• _Work to be completed_
Look for the word "each". Copy every line of the listing where it occurs.

• _Data shown_
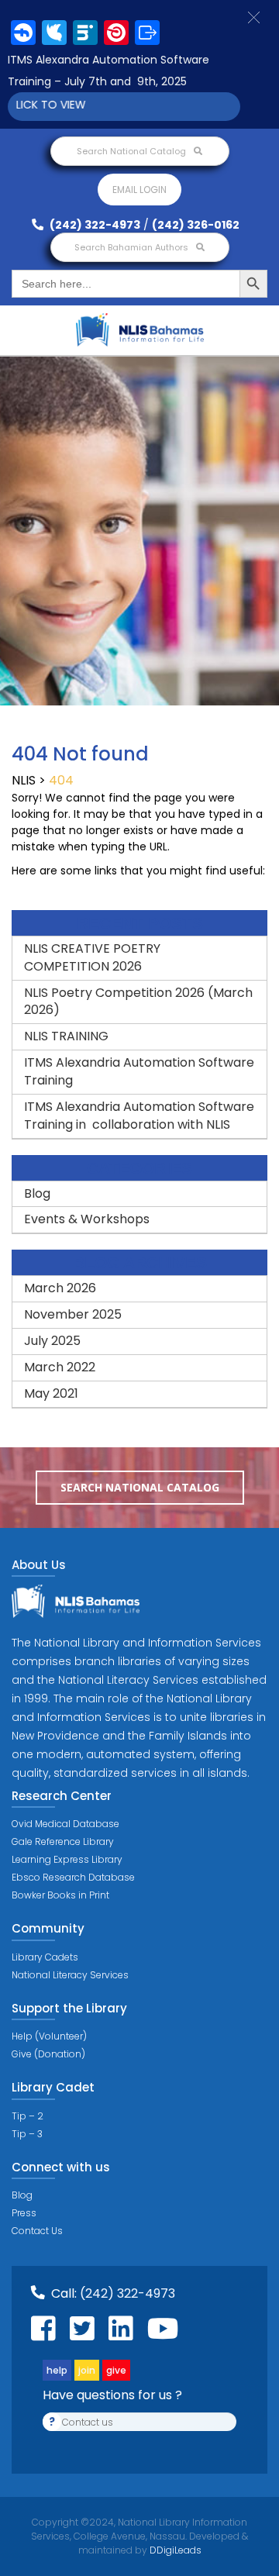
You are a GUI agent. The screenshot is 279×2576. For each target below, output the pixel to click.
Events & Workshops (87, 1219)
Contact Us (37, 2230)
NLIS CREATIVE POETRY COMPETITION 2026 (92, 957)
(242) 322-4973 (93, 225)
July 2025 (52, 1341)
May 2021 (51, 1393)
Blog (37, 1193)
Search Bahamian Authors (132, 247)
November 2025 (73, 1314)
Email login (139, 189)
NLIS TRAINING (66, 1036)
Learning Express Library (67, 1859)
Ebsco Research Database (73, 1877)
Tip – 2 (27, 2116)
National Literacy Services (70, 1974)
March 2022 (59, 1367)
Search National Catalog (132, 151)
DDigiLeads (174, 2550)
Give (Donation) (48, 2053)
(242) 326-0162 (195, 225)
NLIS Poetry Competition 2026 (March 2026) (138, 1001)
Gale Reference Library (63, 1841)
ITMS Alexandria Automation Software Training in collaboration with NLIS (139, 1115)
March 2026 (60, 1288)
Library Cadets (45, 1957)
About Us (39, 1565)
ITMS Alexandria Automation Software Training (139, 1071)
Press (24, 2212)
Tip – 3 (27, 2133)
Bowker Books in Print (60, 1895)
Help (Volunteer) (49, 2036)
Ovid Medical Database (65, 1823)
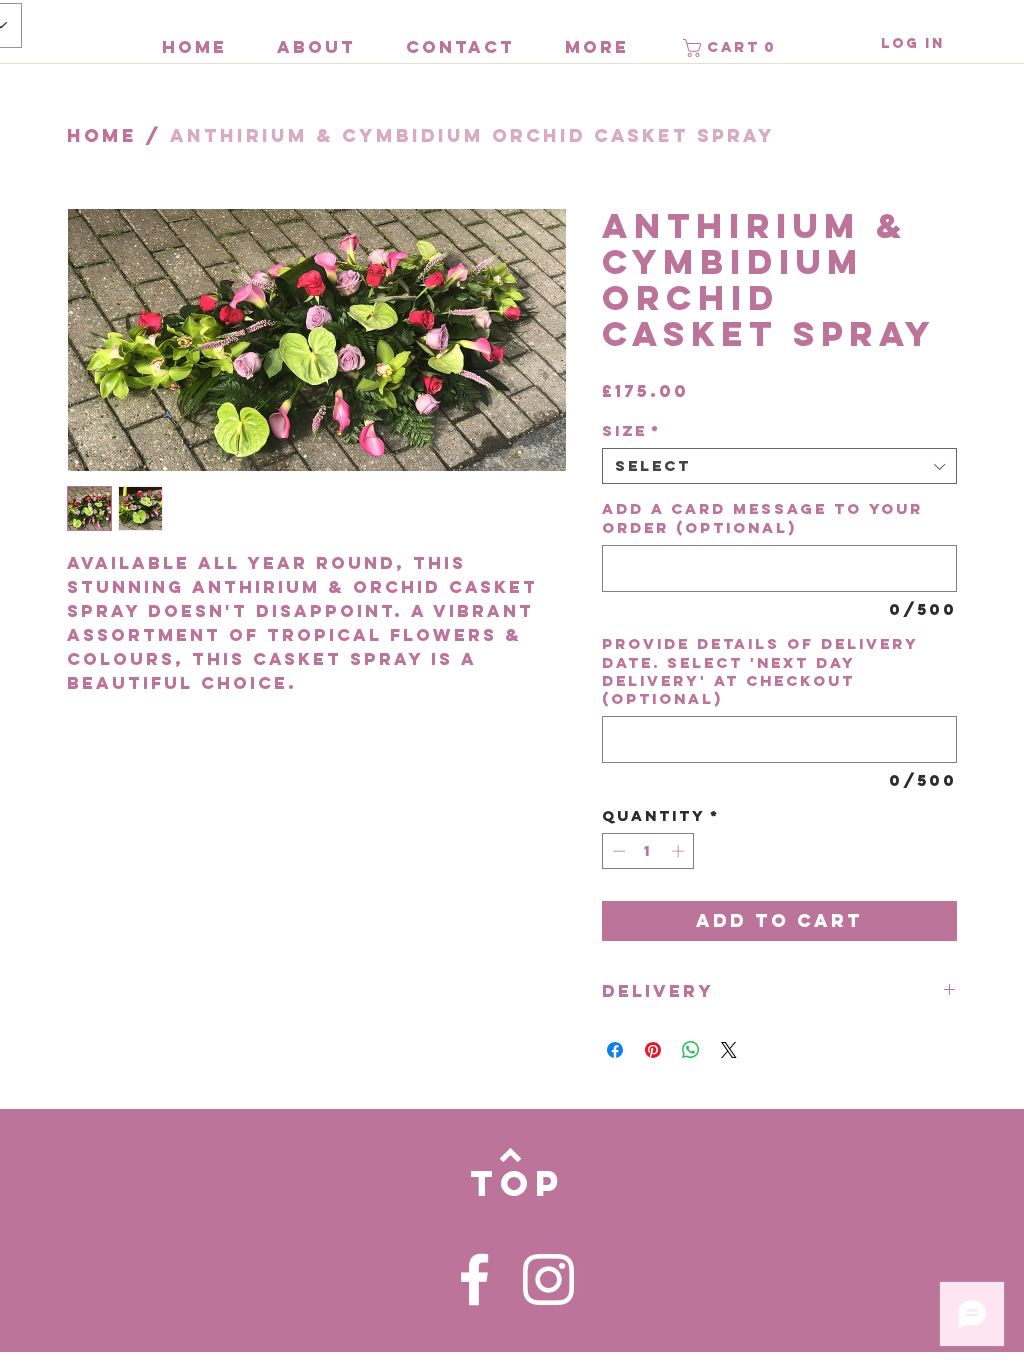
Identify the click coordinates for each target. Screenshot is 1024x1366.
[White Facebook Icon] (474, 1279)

• _Solution to this task_
You are a GUI agent. The screenshot is 279×2576. For each target below, output the pixel to click.
Identify the click coordinates for each target. Screenshot is 1024x1366.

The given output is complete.